Oh, how it bugs me to write this post!

Remember all the Christmas decorations we were going to make? The ones listed in the previous post?

The ones I thought sounded like a lot, but no big deal?

Yeah…we’ve had our tree for almost two weeks and it is still not decorated. Other than lights.

And two orange slice garlands that I’ve managed to finish. I have more oranges just waiting to go up. I have a cranberry garland (mostly strung by Punkin) that I almost destroyed in my attempt to put it on the tree by myself. Doh!!

Y’all…the worst part of all of this is that I should have known better.

I should have known how hard it would be to do all this when my stepdaughter is only here half the time. The time she has been here since we bought the tree has been primarily school nights and we seem to run out of time so quickly!

I should have known that having two toddlers would make working on these difficult. Not because they are breaking things (Little Man actually helped Punkin string the cranberries by pushing them down the floss after Punkin put them on), but because they inevitably need my complete, focused attention every time I try to work on a project. (This could partially explain why my blog has hardly seen me this year.)

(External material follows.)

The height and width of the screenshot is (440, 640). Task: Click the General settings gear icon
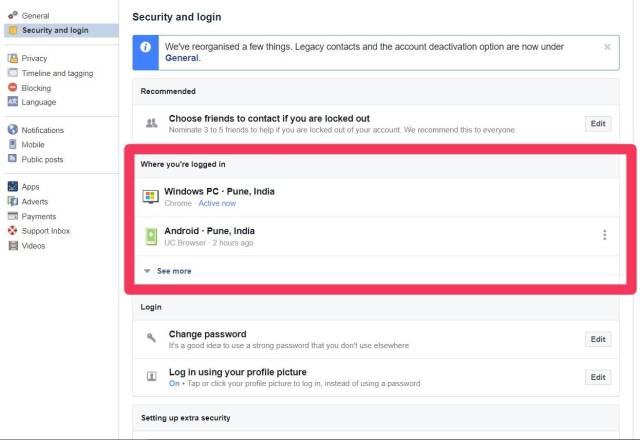pos(13,16)
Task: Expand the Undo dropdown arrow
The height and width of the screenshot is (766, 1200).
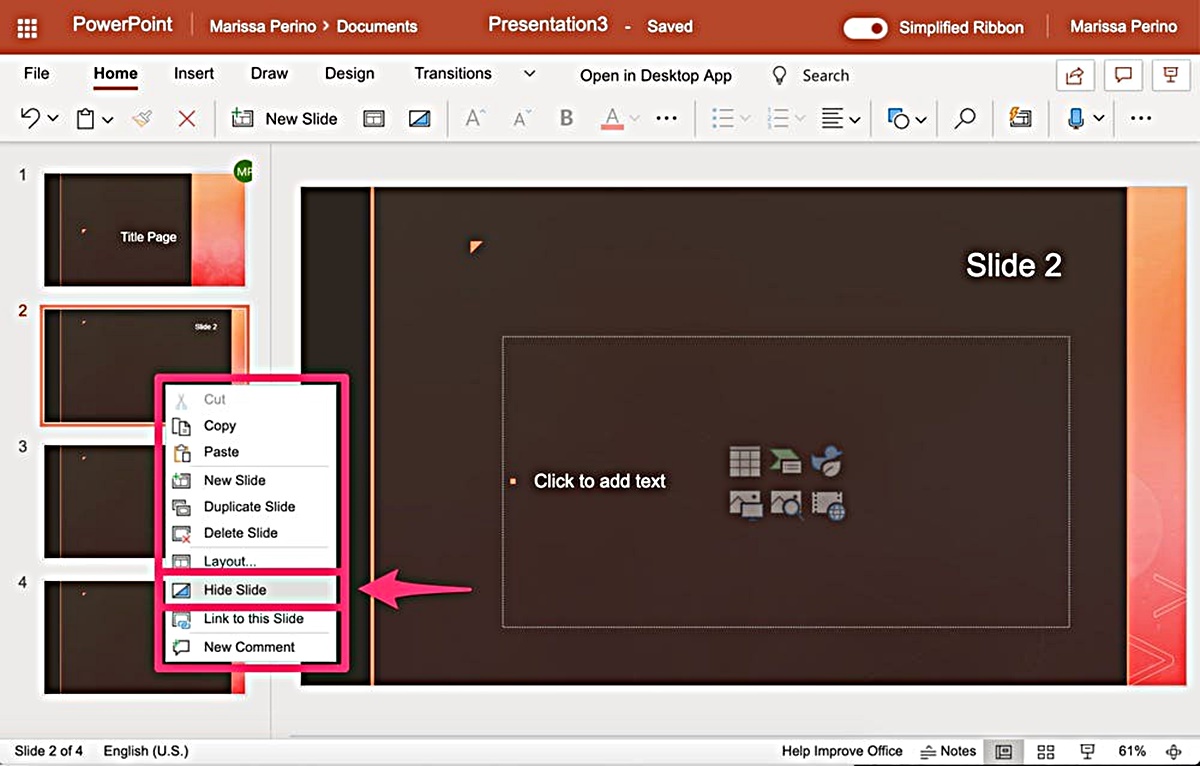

I should have known better than to add so many projects to my list after just finishing a LOT of projects for my youngest brother’s wedding. After finally reaching a point where I could just breathe for a bit without feeling pressured to do anything.

What was I thinking?!

I had just successfully told someone no on a project with which I really, really, REALLY wanted to be involved. Then I turned around and created an unrealistic project list for me and my family. The intentions were good – family time (yes!) and creative time (yes!) and teaching time (yes! how many kids would think to make their own ornaments when you can buy everything at stores these days?) – but the expectations I put on myself for leading my family through this after everything that’s gone on this year were just insane.

I must be insane, friends.

So, consider this me opening my hands and accepting that we may be using ornaments we already have to finish the tree this year. The tree will not be the beautiful display of handmade decorations I had envisioned.

It’s all okay. Or it will be okay. Once I fully let go and move on.

At the end of the day, the purpose of Christmas is to celebrate the birth of our Savior and we definitely don’t need a tree full of handmade decorations to accomplish that purpose.